What makes a game tick? Part 7 - Data Driven Multi-Threading
on C++, Game development
During summer we explored some simple multi-threading models. They had the advantage of giving us a migration path for existing code that runs a very serial/imperative simulation. Now is the time to explore what other approaches we could take for a new project, or if we’re willing to refactor a lot of existing logic. Today we look at task-based parallelism.
Tasks-based programming
Using a series of connected tasks to achieve parallelism is a paradigm that has the advantage of being really easy to understand and illustrate. If you’ve ever looked at a project schedule diagram, you get the idea. Divide the work in a bunch of tasks and dependencies (eg: task A needs to be completed before task B can start). You’d likely need little work to integrate that form of execution in your game, most programming languages have solid libraries that handle executing a bunch of tasks on a given pool of work threads. They might even offer extras like priority scheduling (if both B and C can start and there’s only one thread available, prefer starting B over C or the opposite) and maybe preemption (if B is ongoing and C becomes available and is more critical, pause B and yield its execution thread to C instead).
While implementing a good task scheduler is quite a hard problem, there’s a lot of support libraries out there which makes it a somewhat easier problem in practice. The issue of using this approach for games lies elsewhere.
Game tick tasks?
Task-based programming excels at scenario where tasks can own the data they work on, only sharing read-only state. Picture the data set as a unique_ptr
that can only be owned by one task at a time, and moved between them as their execution flows. This is why you often see it used in networking and other I/O processing systems. Requests handled through some form of pipeline and parallelism achieved by handling multiple requests at the same time. Consider this example with a 4 step process:
In this case we have a simple pipeline A->B->C->D and 3 execution threads. To keep simple I kept requests on the same thread between steps, a thing that tasks schedulers may try to do anyway to keep the task data workset in their local core cache.
The problem for games is that our data model usually does not mirror that of a request processor. What works well to model a web server often breaks down for a game simulation.
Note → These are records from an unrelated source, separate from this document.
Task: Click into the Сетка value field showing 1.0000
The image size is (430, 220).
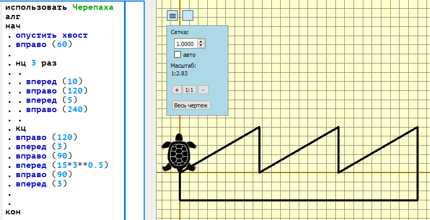Action: click(x=186, y=43)
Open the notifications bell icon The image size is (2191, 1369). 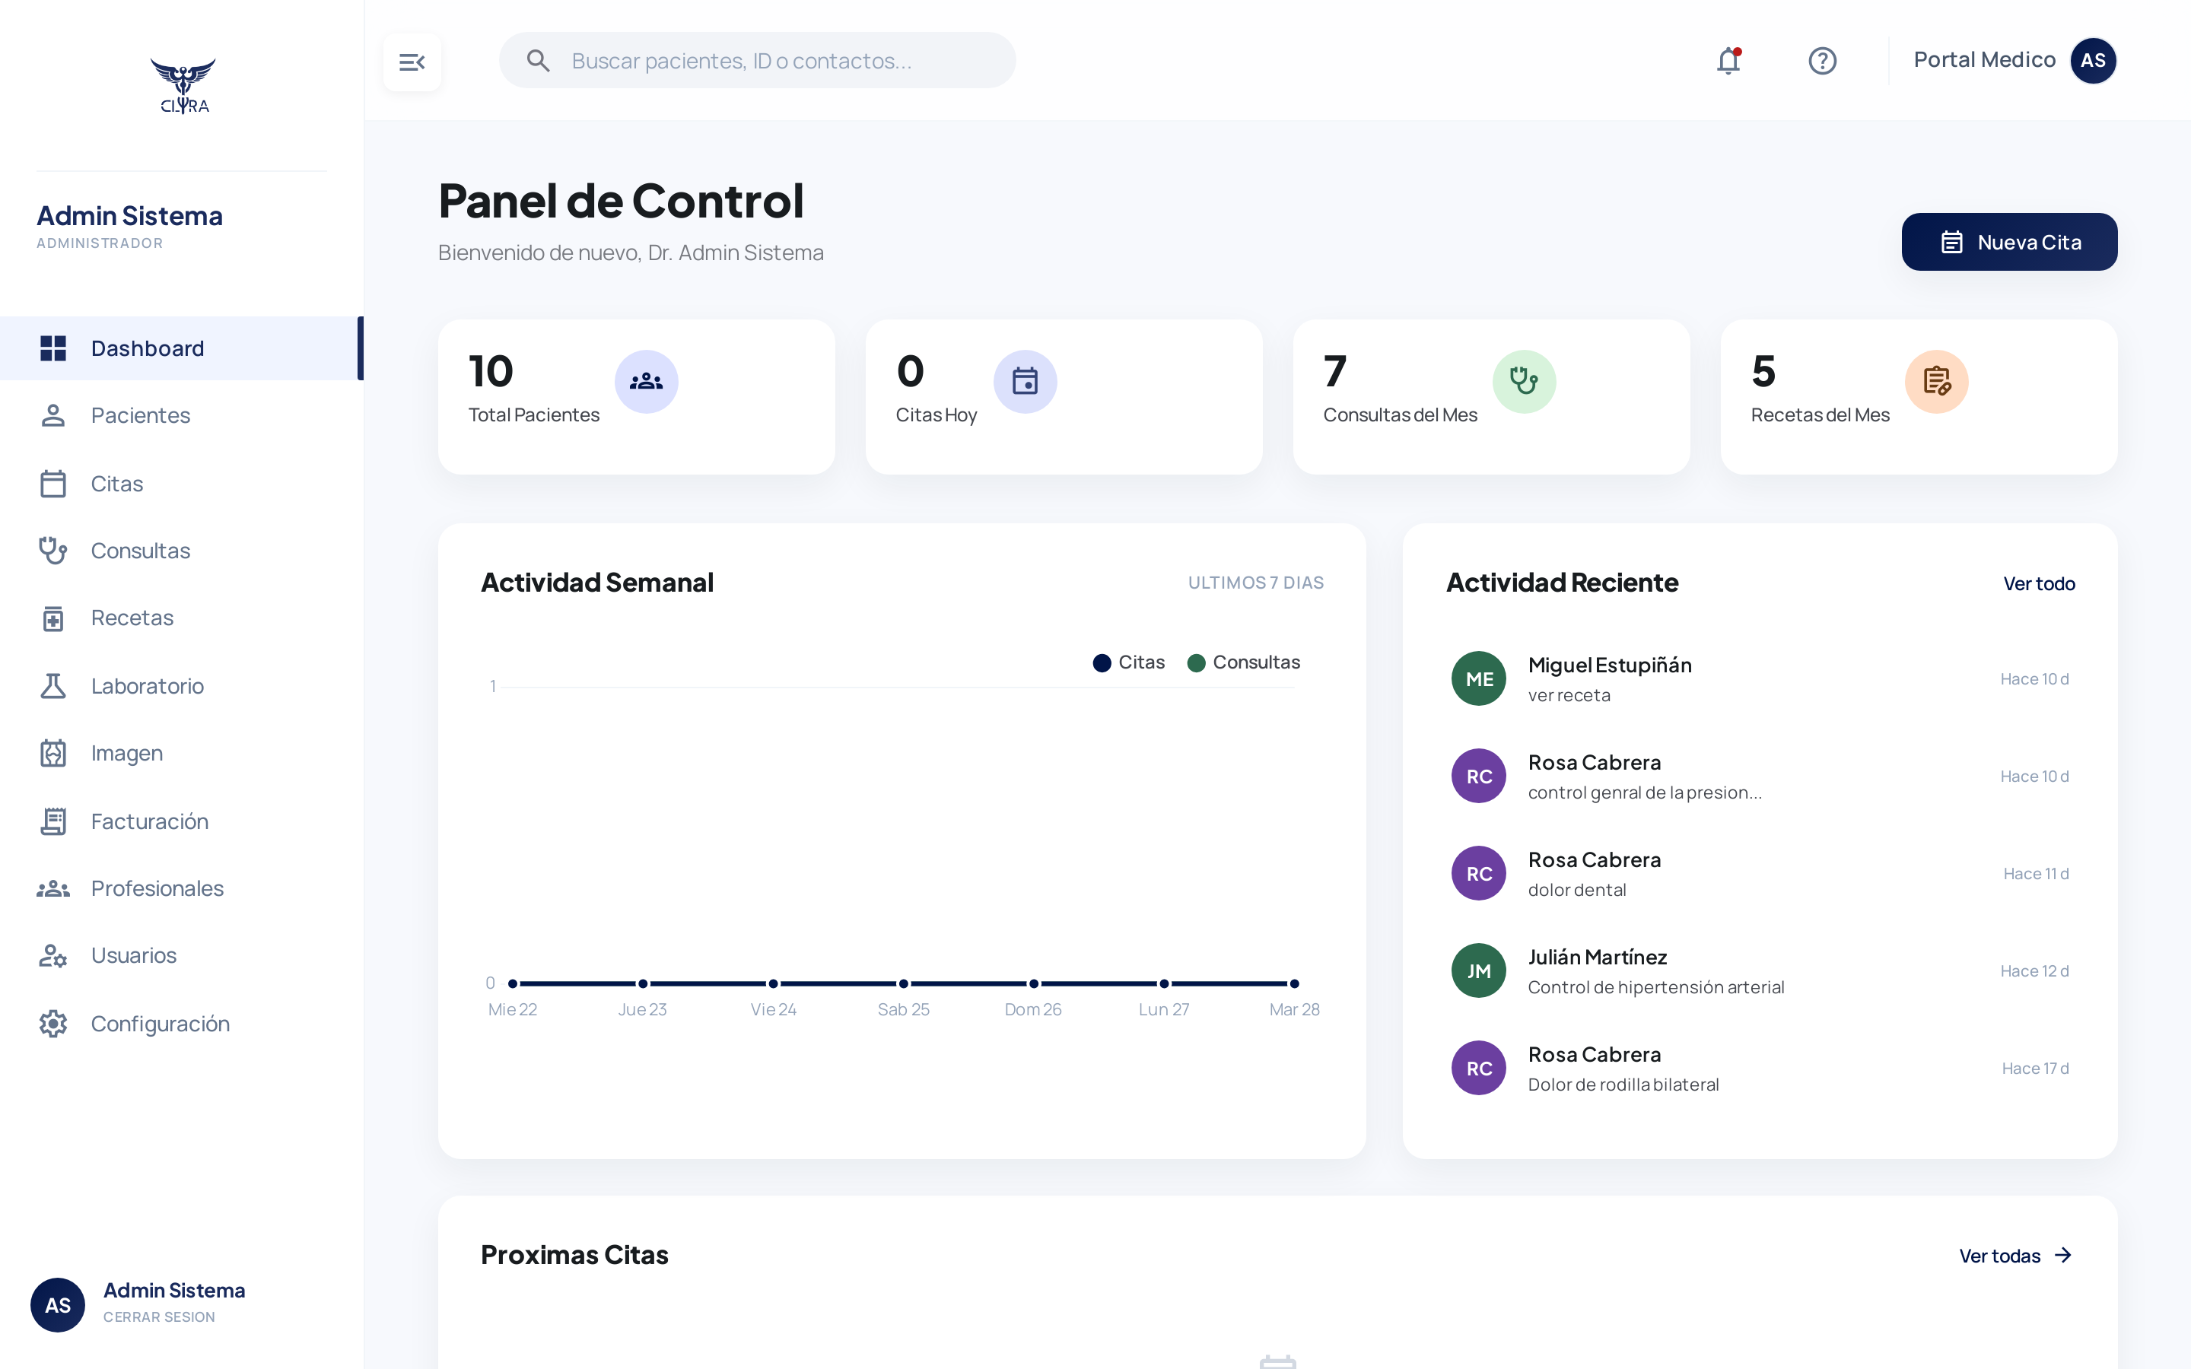pyautogui.click(x=1729, y=61)
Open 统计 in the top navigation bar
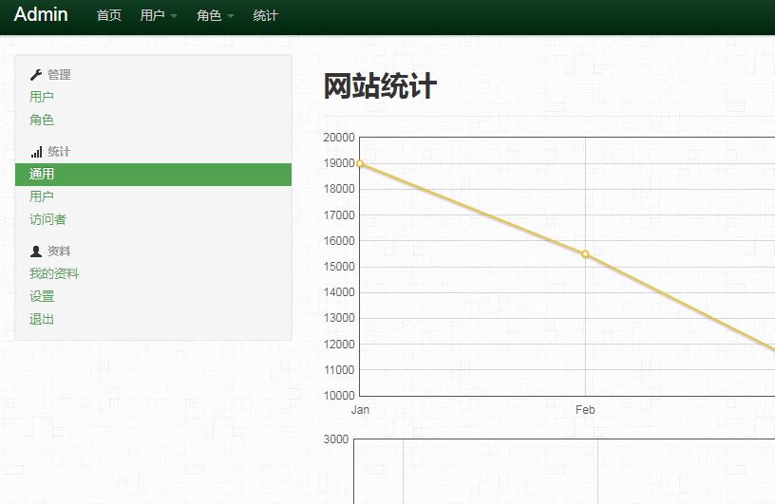This screenshot has height=504, width=775. 266,15
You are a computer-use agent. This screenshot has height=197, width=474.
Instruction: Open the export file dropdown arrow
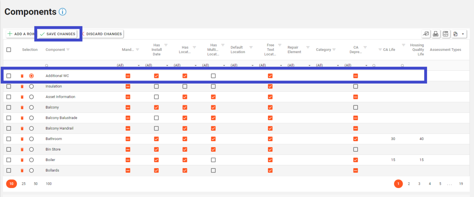(463, 34)
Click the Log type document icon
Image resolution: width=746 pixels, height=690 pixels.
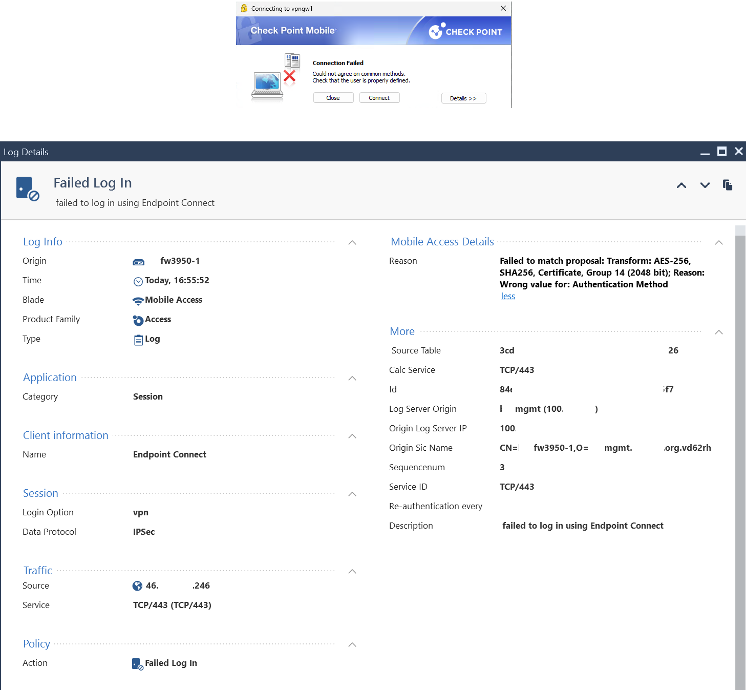(x=138, y=340)
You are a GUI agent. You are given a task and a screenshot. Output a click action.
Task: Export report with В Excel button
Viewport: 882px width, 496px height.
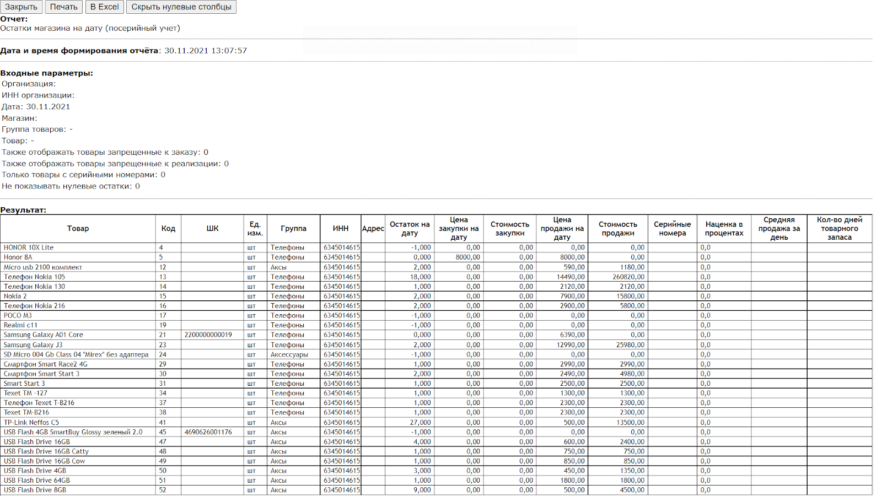pos(104,7)
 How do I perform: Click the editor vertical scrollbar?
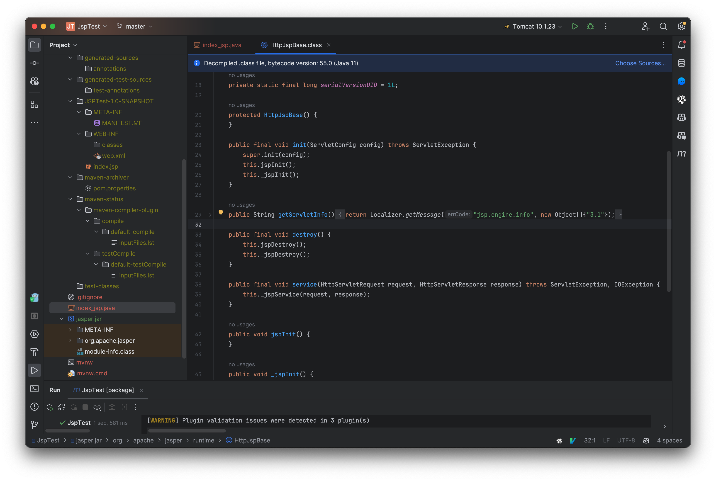[668, 221]
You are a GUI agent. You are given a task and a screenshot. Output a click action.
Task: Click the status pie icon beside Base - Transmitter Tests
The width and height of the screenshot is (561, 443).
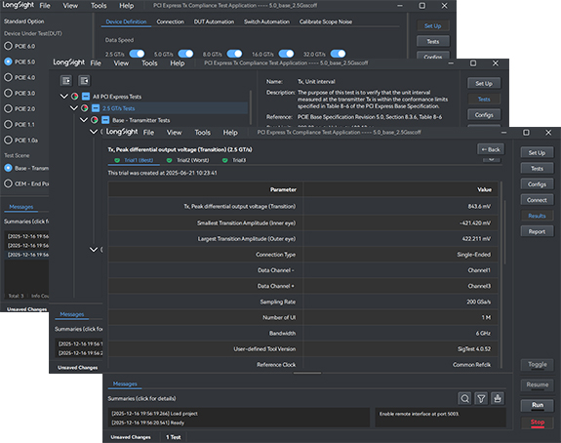(x=94, y=120)
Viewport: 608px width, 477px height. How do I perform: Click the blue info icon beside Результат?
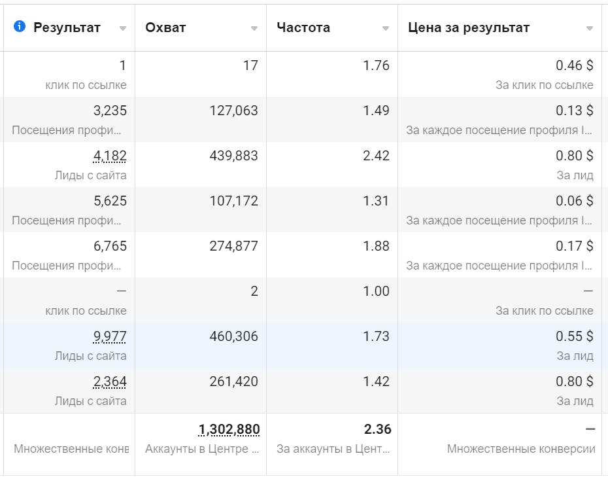[21, 27]
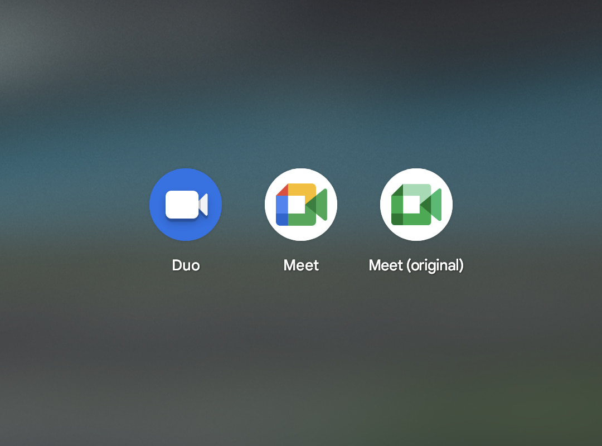The height and width of the screenshot is (446, 602).
Task: Tap the blue left section of Meet logo
Action: click(x=282, y=205)
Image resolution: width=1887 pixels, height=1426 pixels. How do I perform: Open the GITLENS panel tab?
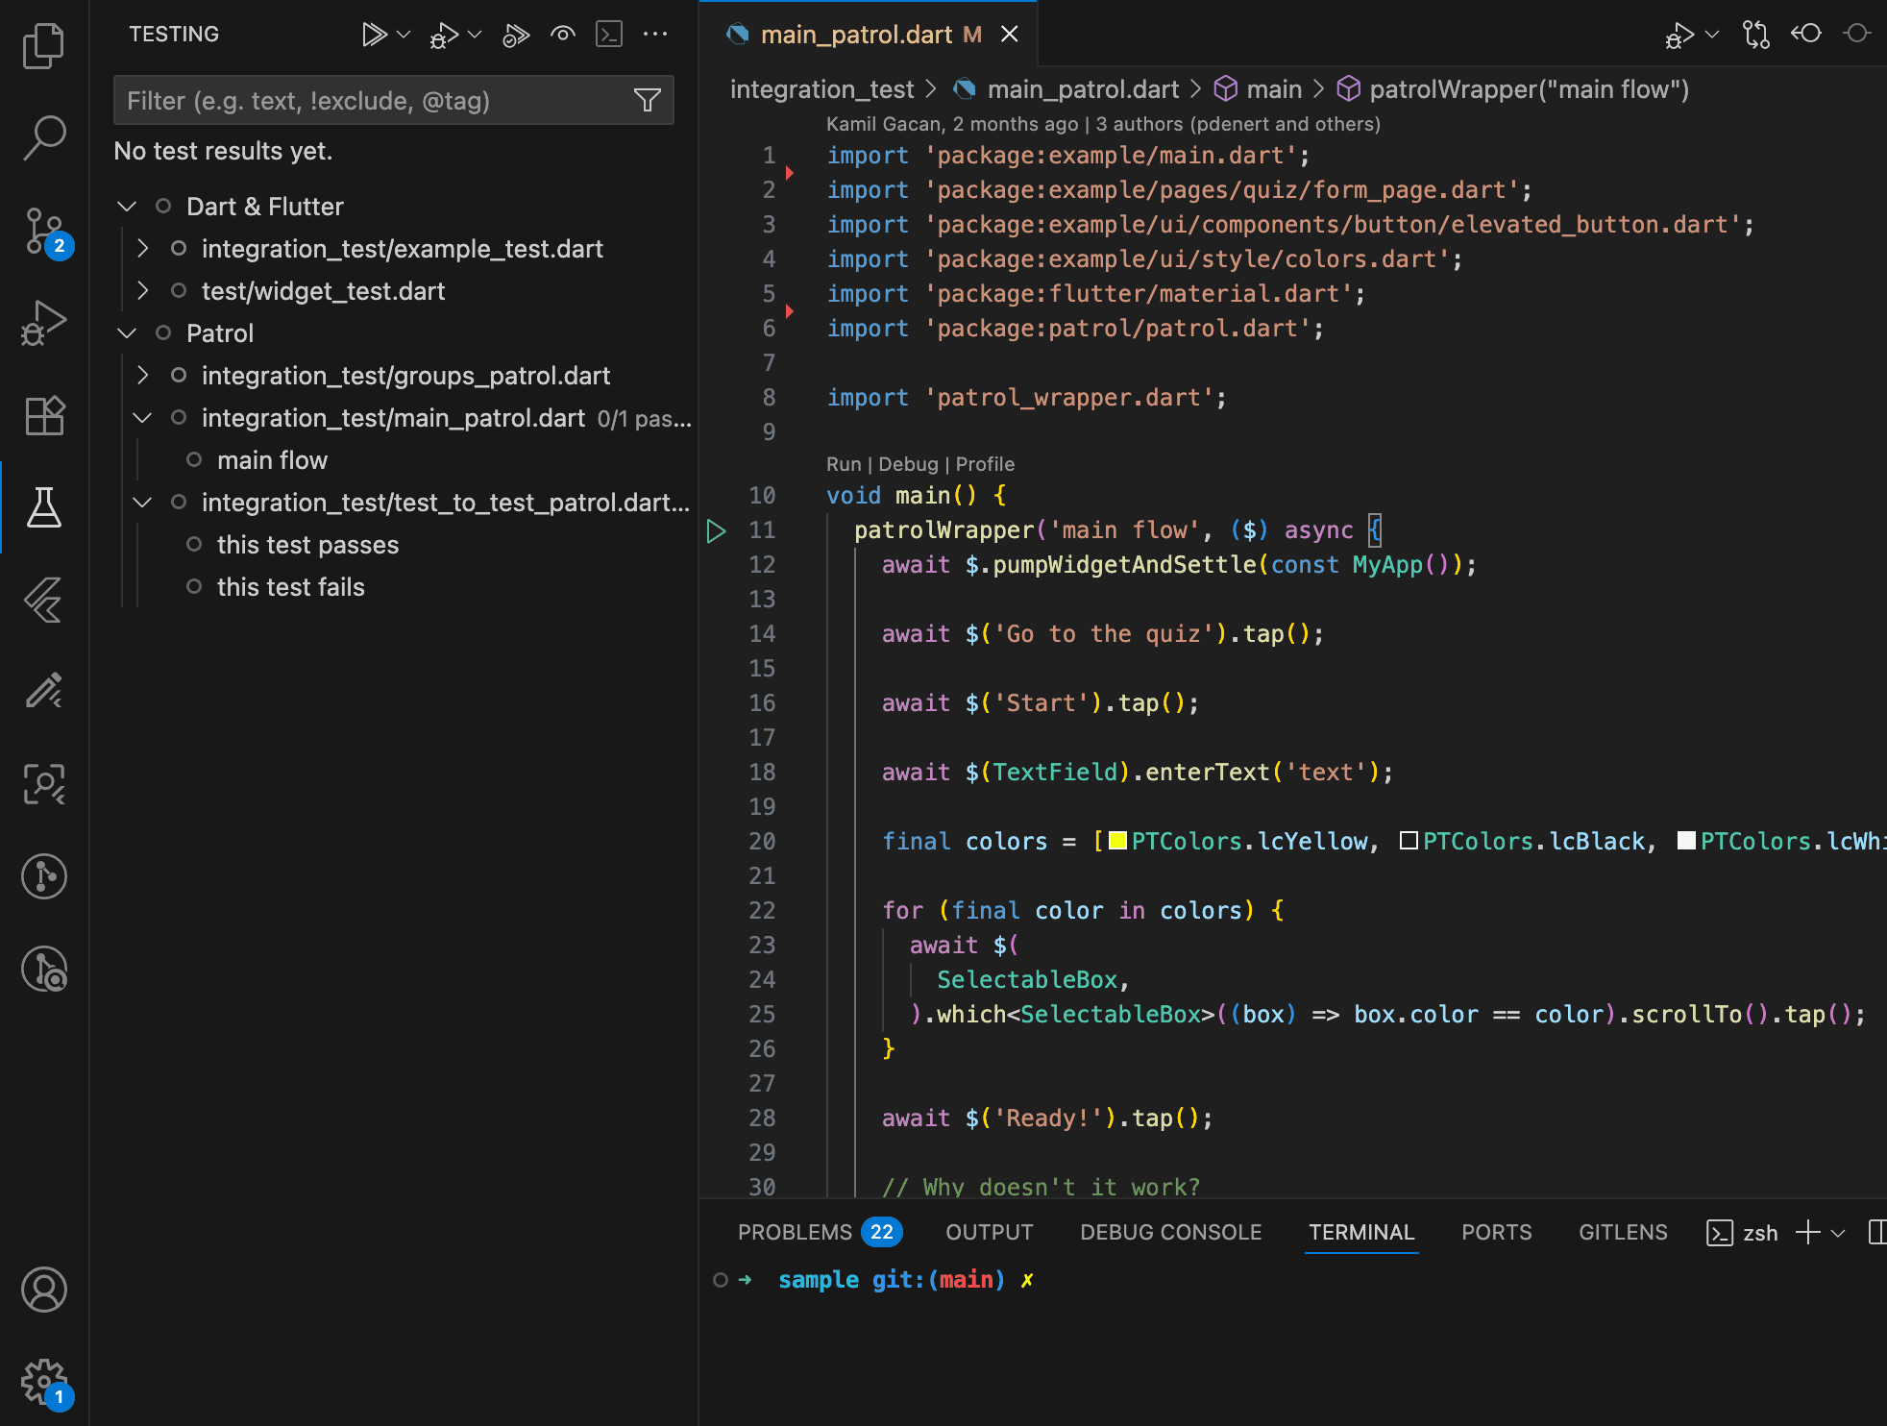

As we’ve talked a lot before in this series, the problem is data sharing. For example, you could be tempted to adapt this model to a grand strategy game and say “a tick is the process of updating each country in the game through a series of tasks (simulate its economy, manage its troops, handle its diplomacy, etc..)” but you’d quickly run into the issue that none of these tasks can run in isolation for a given country, they all depend on the state of their neighbours, allies, rivals and other.
Alternatively we could try to define the tick as a series of systems to update (economy, construction, land warfare, navies, spies…) and hope that we have either enough systems or can subdivide their updates enough that we can have more that one task that can run at given point in time. This is essentially the route that Victoria 3 went for. And sadly it didn’t work. At all.
Task vs data dependencies
When the data is owned by the tasks in a task execution system, then the data dependencies are checked and enforced by the very fabric of the system. Task B cannot read or write data that Task A is currently processing because it has no way to accessing its variables. If Task C requires data from Task A and Task B, it can only run once both have finished and their data can be moved into Task C. The data flow and the execution flow are guaranteed to be in sync.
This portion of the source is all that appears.